Source material
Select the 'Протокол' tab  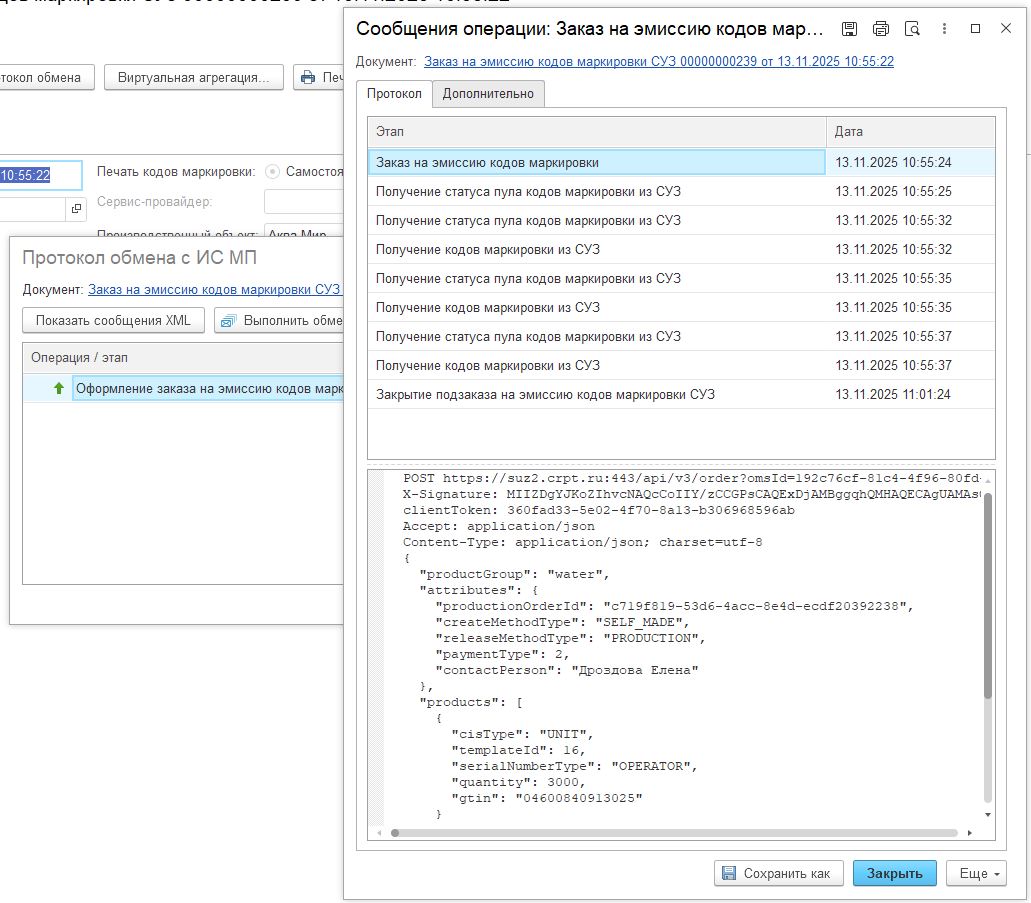click(394, 94)
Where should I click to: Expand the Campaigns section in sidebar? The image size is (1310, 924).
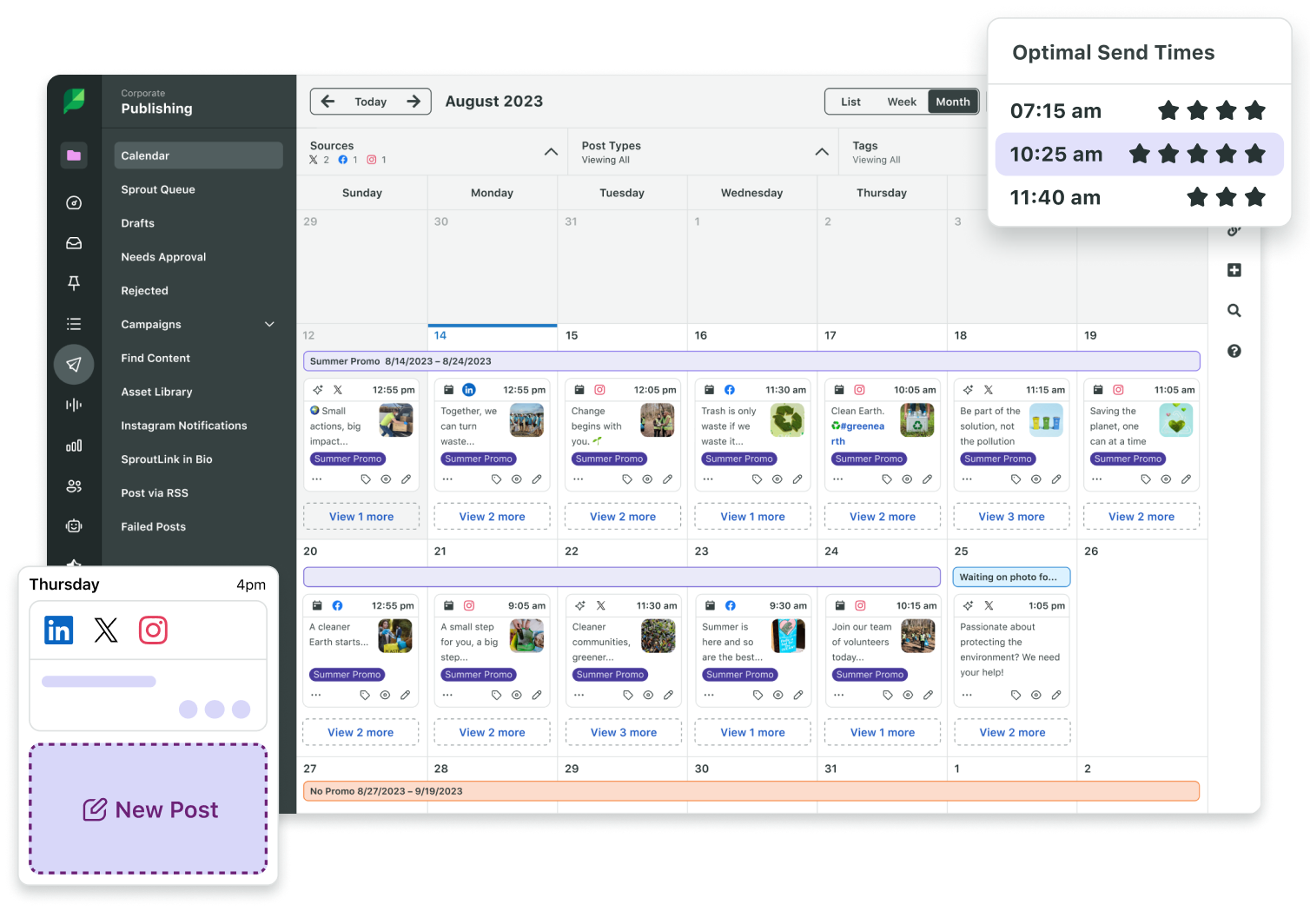[269, 324]
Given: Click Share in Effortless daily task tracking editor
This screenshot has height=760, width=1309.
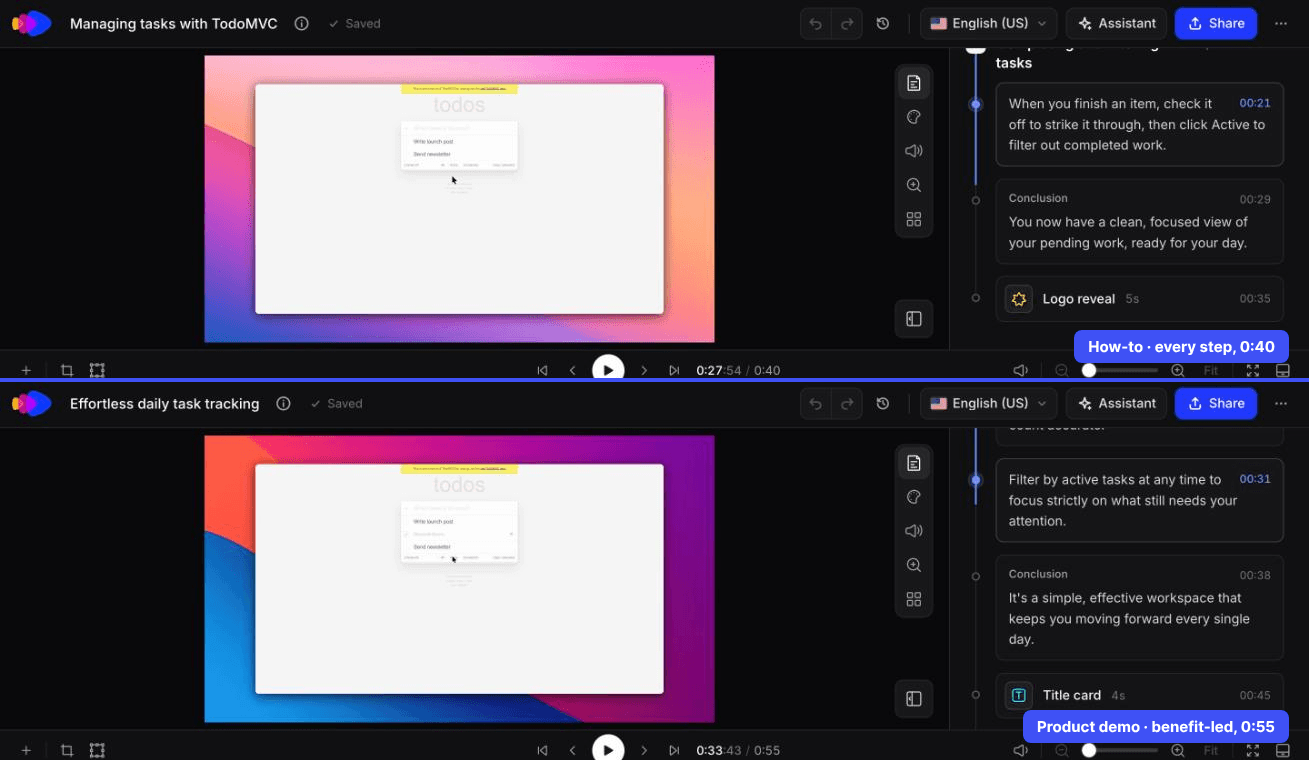Looking at the screenshot, I should [1215, 403].
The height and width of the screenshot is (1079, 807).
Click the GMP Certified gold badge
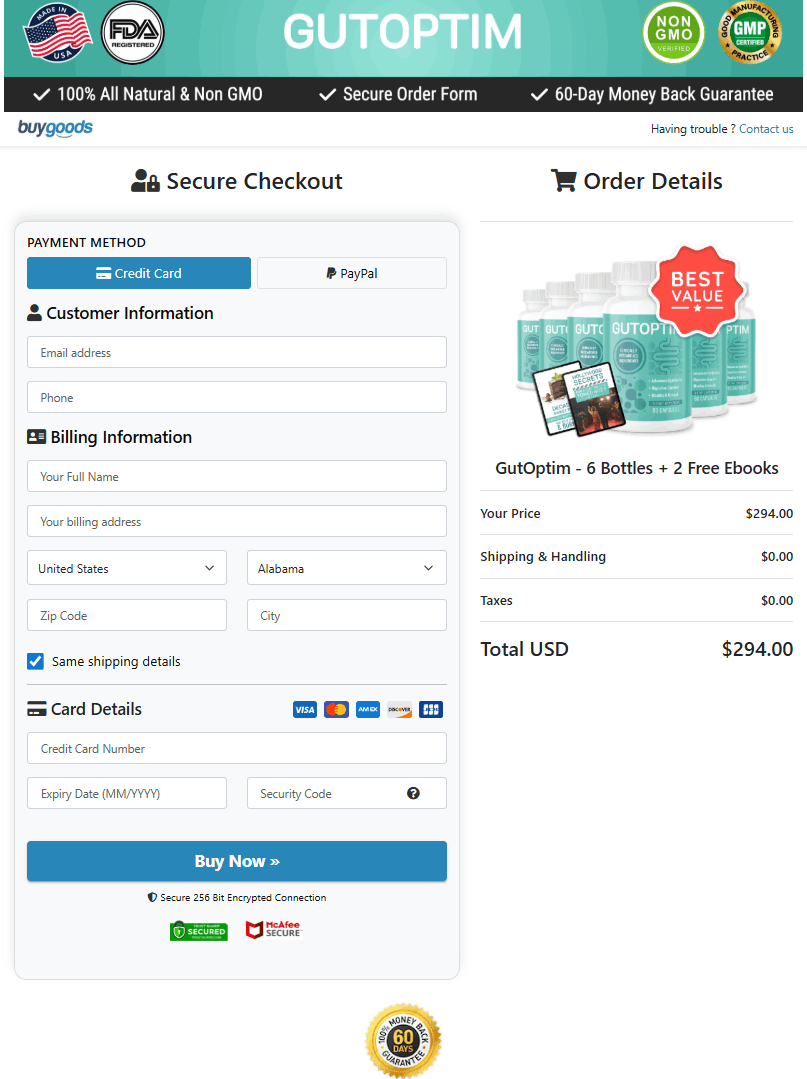(750, 33)
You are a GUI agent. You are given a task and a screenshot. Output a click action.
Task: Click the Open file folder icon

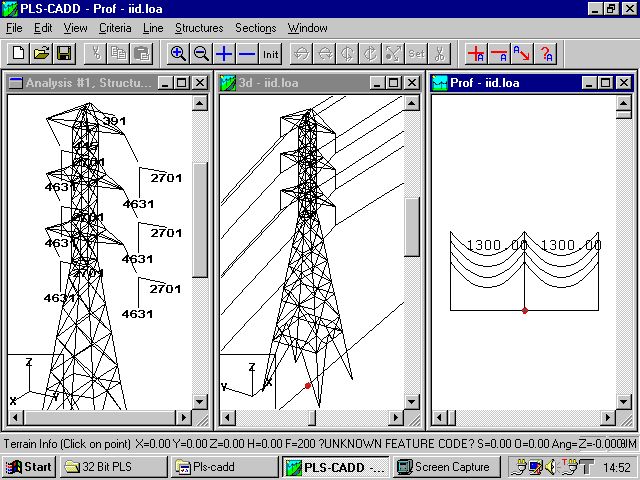pyautogui.click(x=41, y=53)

The problem
Set down only the lines from the one with "Given: Click Share" through the end of the entries, exactly as they appear, leaving out each picture.

Answer to the exercise
Given: Click Share in Effortless daily task tracking editor
This screenshot has height=760, width=1309.
Looking at the screenshot, I should [1215, 403].
The height and width of the screenshot is (1079, 807).
Click the GMP Certified gold badge
(750, 33)
You are a GUI agent. You are given a task and a screenshot. Output a click action.
Task: Click the Open file folder icon

pyautogui.click(x=41, y=53)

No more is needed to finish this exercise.